▶ [DATASET]:
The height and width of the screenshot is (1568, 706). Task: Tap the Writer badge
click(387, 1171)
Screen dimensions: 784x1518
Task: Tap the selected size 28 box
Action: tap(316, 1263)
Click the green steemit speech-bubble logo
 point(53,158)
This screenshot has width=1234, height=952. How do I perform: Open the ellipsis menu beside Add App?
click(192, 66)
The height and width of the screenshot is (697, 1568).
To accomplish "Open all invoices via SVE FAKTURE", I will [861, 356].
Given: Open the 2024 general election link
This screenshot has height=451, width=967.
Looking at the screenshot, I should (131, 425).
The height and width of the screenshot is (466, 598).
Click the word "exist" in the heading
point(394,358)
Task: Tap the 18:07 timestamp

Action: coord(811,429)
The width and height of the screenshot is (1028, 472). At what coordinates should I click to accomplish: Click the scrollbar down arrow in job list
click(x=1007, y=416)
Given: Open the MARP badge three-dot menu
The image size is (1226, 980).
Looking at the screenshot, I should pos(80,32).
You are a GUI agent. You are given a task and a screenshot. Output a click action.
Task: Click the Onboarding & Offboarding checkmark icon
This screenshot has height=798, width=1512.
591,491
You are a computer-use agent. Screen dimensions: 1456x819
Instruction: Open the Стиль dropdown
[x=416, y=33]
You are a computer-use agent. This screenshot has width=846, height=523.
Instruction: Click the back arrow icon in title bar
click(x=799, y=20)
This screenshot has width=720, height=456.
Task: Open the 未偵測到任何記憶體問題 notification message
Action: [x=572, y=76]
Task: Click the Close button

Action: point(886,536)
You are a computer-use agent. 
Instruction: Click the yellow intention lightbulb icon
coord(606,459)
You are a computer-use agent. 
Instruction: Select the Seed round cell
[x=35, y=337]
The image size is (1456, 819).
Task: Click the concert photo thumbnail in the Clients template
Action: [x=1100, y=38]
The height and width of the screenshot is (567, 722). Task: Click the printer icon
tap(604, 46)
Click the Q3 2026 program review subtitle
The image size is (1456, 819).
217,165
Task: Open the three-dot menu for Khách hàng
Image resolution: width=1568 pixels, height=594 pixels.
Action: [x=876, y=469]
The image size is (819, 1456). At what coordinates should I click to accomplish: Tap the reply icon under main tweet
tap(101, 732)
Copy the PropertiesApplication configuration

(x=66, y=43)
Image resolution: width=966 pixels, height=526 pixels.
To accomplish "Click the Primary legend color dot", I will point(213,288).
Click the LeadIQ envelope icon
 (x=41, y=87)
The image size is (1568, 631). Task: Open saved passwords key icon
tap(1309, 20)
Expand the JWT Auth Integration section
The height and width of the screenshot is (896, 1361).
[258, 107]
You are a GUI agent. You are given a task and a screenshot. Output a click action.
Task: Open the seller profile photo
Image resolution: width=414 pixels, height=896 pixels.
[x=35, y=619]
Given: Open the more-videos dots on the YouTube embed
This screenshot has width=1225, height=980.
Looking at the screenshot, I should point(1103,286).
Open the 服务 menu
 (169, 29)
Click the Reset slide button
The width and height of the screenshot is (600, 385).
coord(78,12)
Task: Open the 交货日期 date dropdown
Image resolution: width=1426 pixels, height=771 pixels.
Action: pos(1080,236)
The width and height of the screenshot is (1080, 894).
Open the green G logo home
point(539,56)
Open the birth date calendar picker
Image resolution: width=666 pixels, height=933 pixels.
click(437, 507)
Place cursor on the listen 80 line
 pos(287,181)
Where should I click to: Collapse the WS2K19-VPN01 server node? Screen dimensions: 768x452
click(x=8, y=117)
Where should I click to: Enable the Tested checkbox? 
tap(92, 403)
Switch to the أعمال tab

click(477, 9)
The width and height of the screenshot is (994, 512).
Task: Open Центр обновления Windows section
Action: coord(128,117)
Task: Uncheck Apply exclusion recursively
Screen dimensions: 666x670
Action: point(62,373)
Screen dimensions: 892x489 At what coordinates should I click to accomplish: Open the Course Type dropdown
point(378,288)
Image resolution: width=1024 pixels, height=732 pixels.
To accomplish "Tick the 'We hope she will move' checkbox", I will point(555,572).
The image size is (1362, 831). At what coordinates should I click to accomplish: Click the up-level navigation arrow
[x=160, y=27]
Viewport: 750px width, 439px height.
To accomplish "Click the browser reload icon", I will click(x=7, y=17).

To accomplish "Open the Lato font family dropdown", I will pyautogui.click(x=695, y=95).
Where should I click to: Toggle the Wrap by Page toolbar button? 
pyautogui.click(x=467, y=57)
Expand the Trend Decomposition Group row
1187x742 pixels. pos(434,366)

▶ [EXERCISE OBJECTIVE]:
Please set out all of the data above as a numbered list, one line per item, leaving out the blank lines.

▶ [REPLY TO THE TASK]:
1. The height and width of the screenshot is (1568, 706). Task: Tap the Writer badge
2. click(387, 1171)
3. Screen dimensions: 784x1518
4. Task: Tap the selected size 28 box
5. Action: tap(316, 1263)
6. Click the green steemit speech-bubble logo
7.  point(53,158)
8. This screenshot has width=1234, height=952. How do I perform: Open the ellipsis menu beside Add App?
9. click(192, 66)
10. The height and width of the screenshot is (697, 1568).
11. To accomplish "Open all invoices via SVE FAKTURE", I will [861, 356].
12. Given: Open the 2024 general election link
13. This screenshot has height=451, width=967.
14. Looking at the screenshot, I should (131, 425).
15. The height and width of the screenshot is (466, 598).
16. Click the word "exist" in the heading
17. point(394,358)
18. Task: Tap the 18:07 timestamp
19. Action: coord(811,429)
20. The width and height of the screenshot is (1028, 472). At what coordinates should I click to accomplish: Click the scrollbar down arrow in job list
21. click(x=1007, y=416)
22. Given: Open the MARP badge three-dot menu
23. The image size is (1226, 980).
24. Looking at the screenshot, I should pos(80,32).
25. You are a GUI agent. You are given a task and a screenshot. Output a click action.
26. Task: Click the Onboarding & Offboarding checkmark icon
27. This screenshot has height=798, width=1512.
28. 591,491
29. You are a computer-use agent. Screen dimensions: 1456x819
30. Instruction: Open the Стиль dropdown
31. [x=416, y=33]
32. You are a computer-use agent. This screenshot has width=846, height=523.
33. Instruction: Click the back arrow icon in title bar
34. click(x=799, y=20)
35. This screenshot has width=720, height=456.
36. Task: Open the 未偵測到任何記憶體問題 notification message
37. Action: [x=572, y=76]
38. Task: Click the Close button
39. Action: point(886,536)
40. You are a computer-use agent. 
41. Instruction: Click the yellow intention lightbulb icon
42. coord(606,459)
43. You are a computer-use agent. 
44. Instruction: Select the Seed round cell
45. [x=35, y=337]
46. The image size is (1456, 819).
47. Task: Click the concert photo thumbnail in the Clients template
48. Action: [x=1100, y=38]
49. The height and width of the screenshot is (567, 722). Task: Click the printer icon
50. tap(604, 46)
51. Click the Q3 2026 program review subtitle
52. The image size is (1456, 819).
53. 217,165
54. Task: Open the three-dot menu for Khách hàng
55. Image resolution: width=1568 pixels, height=594 pixels.
56. Action: [x=876, y=469]
57. The image size is (819, 1456). At what coordinates should I click to accomplish: Tap the reply icon under main tweet
58. tap(101, 732)
59. Copy the PropertiesApplication configuration
60. (x=66, y=43)
61. Image resolution: width=966 pixels, height=526 pixels.
62. To accomplish "Click the Primary legend color dot", I will point(213,288).
63. Click the LeadIQ envelope icon
64.  (x=41, y=87)
65. The image size is (1568, 631). Task: Open saved passwords key icon
66. tap(1309, 20)
67. Expand the JWT Auth Integration section
68. The height and width of the screenshot is (896, 1361).
69. [258, 107]
70. You are a GUI agent. You are given a task and a screenshot. Output a click action.
71. Task: Open the seller profile photo
72. Image resolution: width=414 pixels, height=896 pixels.
73. [x=35, y=619]
74. Given: Open the more-videos dots on the YouTube embed
75. This screenshot has width=1225, height=980.
76. Looking at the screenshot, I should point(1103,286).
77. Open the 服务 menu
78.  (169, 29)
79. Click the Reset slide button
80. The width and height of the screenshot is (600, 385).
81. coord(78,12)
82. Task: Open the 交货日期 date dropdown
83. Image resolution: width=1426 pixels, height=771 pixels.
84. Action: pos(1080,236)
85. The width and height of the screenshot is (1080, 894).
86. Open the green G logo home
87. point(539,56)
88. Open the birth date calendar picker
89. Image resolution: width=666 pixels, height=933 pixels.
90. click(437, 507)
91. Place cursor on the listen 80 line
92.  pos(287,181)
93. Where should I click to: Collapse the WS2K19-VPN01 server node? Screen dimensions: 768x452
94. click(x=8, y=117)
95. Where should I click to: Enable the Tested checkbox? 
96. tap(92, 403)
97. Switch to the أعمال tab
98. click(477, 9)
99. The width and height of the screenshot is (994, 512).
100. Task: Open Центр обновления Windows section
101. Action: coord(128,117)
102. Task: Uncheck Apply exclusion recursively
103. Screen dimensions: 666x670
104. Action: point(62,373)
105. Screen dimensions: 892x489 At what coordinates should I click to accomplish: Open the Course Type dropdown
106. point(378,288)
107. Image resolution: width=1024 pixels, height=732 pixels.
108. To accomplish "Tick the 'We hope she will move' checkbox", I will point(555,572).
109. The image size is (1362, 831). At what coordinates should I click to accomplish: Click the up-level navigation arrow
110. [x=160, y=27]
111. Viewport: 750px width, 439px height.
112. To accomplish "Click the browser reload icon", I will click(x=7, y=17).
113. To accomplish "Open the Lato font family dropdown", I will pyautogui.click(x=695, y=95).
114. Where should I click to: Toggle the Wrap by Page toolbar button? 
115. pyautogui.click(x=467, y=57)
116. Expand the Trend Decomposition Group row
117. 1187x742 pixels. pos(434,366)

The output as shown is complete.